The Internet of today offers access to content and information through connection to web pages from multiple terminals like tablets, smart phones or TVs. The next step in its evolution will make it possible to access information related to the physical environment through connected objects, capable of sensing the environment and communicating through smart chips using Radio Frequency IDentification (RFID), crucially with or without human intervention – this is the ‘Internet of Things’ (IoT).
There are two main areas of discussion to bear in mind when talking about the IoT: first, what technological framework will be needed to unleash the potential economic and societal benefits of the IoT; and secondly, how can individuals and companies alike ensure that their rights are respected with the exponential growth of so much data.
From the perspective of society, the potential represented by the idea of the IoT is enormous.

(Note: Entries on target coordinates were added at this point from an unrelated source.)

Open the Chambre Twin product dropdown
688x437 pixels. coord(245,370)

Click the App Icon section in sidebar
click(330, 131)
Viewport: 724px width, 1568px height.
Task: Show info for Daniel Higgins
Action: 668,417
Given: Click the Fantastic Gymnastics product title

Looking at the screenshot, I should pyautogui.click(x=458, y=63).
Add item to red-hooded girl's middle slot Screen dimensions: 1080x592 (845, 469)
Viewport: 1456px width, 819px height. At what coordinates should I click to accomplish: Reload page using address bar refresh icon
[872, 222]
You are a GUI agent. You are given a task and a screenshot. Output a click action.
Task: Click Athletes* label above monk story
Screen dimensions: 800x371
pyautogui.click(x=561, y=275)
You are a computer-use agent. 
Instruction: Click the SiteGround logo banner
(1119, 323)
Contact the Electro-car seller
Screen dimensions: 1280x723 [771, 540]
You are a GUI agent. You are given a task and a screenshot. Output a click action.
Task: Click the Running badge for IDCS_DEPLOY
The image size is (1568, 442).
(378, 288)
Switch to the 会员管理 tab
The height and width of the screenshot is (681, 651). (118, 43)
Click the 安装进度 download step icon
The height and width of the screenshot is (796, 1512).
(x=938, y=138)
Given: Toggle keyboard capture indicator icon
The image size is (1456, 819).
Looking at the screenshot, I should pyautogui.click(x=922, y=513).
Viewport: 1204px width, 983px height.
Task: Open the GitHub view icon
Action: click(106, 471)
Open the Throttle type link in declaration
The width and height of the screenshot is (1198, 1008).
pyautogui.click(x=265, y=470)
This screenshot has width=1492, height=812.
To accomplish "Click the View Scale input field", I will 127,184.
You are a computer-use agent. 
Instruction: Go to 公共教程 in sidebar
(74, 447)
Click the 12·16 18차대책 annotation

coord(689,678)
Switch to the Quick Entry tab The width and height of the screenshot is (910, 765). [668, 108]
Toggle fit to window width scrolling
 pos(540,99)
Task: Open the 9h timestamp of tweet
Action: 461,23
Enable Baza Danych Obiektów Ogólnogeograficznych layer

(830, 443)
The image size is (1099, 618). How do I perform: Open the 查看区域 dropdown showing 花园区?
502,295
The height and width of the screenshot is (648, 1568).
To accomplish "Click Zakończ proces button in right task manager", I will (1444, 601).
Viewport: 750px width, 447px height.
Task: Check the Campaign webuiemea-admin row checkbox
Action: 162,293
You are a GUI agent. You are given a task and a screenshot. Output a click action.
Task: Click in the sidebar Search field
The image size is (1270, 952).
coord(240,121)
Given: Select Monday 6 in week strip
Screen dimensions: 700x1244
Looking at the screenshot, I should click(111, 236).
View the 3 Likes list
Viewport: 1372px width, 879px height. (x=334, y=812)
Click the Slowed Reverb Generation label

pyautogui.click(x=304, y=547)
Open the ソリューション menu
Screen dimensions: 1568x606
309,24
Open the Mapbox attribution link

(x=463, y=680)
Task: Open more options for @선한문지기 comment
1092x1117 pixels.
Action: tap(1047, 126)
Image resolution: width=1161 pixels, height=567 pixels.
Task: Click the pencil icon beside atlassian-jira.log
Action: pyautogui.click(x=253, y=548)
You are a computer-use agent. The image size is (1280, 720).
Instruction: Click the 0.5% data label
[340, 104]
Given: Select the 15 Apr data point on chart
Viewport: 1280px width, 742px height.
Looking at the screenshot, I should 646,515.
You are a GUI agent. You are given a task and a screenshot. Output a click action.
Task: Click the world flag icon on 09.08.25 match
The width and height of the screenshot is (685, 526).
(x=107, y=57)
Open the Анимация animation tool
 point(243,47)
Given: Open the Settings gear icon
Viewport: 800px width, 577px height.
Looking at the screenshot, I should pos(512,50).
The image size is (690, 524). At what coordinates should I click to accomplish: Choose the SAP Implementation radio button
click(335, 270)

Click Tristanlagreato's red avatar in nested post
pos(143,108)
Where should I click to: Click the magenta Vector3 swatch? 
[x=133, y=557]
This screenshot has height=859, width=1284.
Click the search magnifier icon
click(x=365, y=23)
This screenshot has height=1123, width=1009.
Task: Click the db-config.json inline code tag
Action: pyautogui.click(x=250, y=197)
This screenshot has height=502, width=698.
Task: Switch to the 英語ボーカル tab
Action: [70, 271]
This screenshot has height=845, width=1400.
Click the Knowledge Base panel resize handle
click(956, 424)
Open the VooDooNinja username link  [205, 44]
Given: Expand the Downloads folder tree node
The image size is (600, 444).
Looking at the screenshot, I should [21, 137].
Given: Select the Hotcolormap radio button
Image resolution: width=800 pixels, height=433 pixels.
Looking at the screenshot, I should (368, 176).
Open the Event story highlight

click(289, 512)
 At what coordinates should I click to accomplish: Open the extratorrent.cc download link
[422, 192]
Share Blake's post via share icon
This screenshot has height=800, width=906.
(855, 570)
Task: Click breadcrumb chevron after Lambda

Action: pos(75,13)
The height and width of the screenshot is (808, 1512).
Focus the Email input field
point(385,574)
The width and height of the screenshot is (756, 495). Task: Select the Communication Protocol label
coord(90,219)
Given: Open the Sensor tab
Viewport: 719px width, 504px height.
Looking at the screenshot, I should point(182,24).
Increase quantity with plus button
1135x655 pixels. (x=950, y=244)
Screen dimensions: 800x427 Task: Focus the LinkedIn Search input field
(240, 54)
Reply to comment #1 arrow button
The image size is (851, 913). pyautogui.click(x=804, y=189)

Imagine this: if a university lecturer cancels a morning lecture because they are sick, students’ alarm clocks and coffee machines could automatically be reset, giving them an extra hour in bed; if an elderly person forgets to take an essential pill, a warning text could be sent to a close family member, or even to a local emergency centre, to check that everything was ok; or a car may even reroute you around a potential traffic jam automatically.
Your fridge could sense that you were running low on milk, or a bag of salad is coming to the end of its use-by date and automatically talk to your online shopping account via your iPad, ordering a delivery for when you arrive home, informing you via text – the possibilities are quite literally as infinite as an individual’s imagination.
There are already devices that incorporate intelligent elements of the IoT, such as smart meters for energy grids that allow you to view the real time effects of using various electronic devices on your electric bill, and smart televisions that sync directly to your mobile phones or other mobile devices and with the technological restraints of IPv4 now loosed thanks to IPv6 the IoT is rapidly gaining pace. Indeed, the capabilities of the IoT are now only limited only by the ingenuity of manufacturers, software designers and platform providers in how they can make their products intelligent.
We shouldn’t expect that the IoT to happen overnight, and manufacturers need to ensure that the world’s underlying IT infrastructure is ready for the data deluge that the next generation of Internet-connected cars, kettles and washing machines will bring.
Man’s vision has always exceeded his grasp and, it is good that our ambitions continue to exceed our current abilities as it will spur us on to deliver on our imaginations. The IoT promises many possibilities, but one surety is that it will change our everyday lives just as radically, if not more so, than the birth of the commercial web itself did back in the 1980s.